Self-Organization and Collective Behavior in Vertebrates

Abstract

The chapter discusses an emerging area of study: that of applying self-organization theory to mobile vertebrate groups composed of many interacting individuals such as bird flocks, ungulate herds, fish schools, and human crowds in an attempt to improve our understanding of underlying organizational principles. Mathematical modeling is becoming increasingly recognized as an important research tool when studying collective behavior. The chapter presents the interaction dynamics among individuals result in the formation, internal structuring, and collective behaviors of vertebrate groups. The chapter explores the distribution of grouping individuals over larger spatial and temporal scales, and discusses how individual behaviors lead to population-level dynamics. Behavioral differences among individuals within a group may have an important internal structuring influence. By using simulation models, it can be shown how individuals can modify their positions relative to other group members without necessitating information about their current position within the group. In considering self-organization within vertebrate groups it is evident that the organization at one level, for example, that of the group relates to that at higher levels.
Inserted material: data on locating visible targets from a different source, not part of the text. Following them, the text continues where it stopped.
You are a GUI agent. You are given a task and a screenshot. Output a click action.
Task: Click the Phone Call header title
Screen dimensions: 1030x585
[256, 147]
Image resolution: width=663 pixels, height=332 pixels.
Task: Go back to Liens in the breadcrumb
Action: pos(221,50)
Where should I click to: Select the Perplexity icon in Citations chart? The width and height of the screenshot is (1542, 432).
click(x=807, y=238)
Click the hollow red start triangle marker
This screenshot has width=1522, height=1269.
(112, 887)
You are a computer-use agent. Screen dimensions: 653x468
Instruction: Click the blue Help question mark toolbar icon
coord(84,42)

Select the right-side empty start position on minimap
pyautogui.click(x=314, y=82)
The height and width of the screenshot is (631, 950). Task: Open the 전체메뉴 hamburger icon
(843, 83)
For example, self-sorting processes that lead to internal structuring within groups also result in population-level patterns when such groups fragment, thus affecting the probability that an individual will be in a group of a given size and composition at any moment in time. These population properties then feed back to the individual interactions by changing the probability of encounters among different members of a population. The chapter concludes that to understand collective behaviors fully, these properties cannot necessarily be considered in isolation.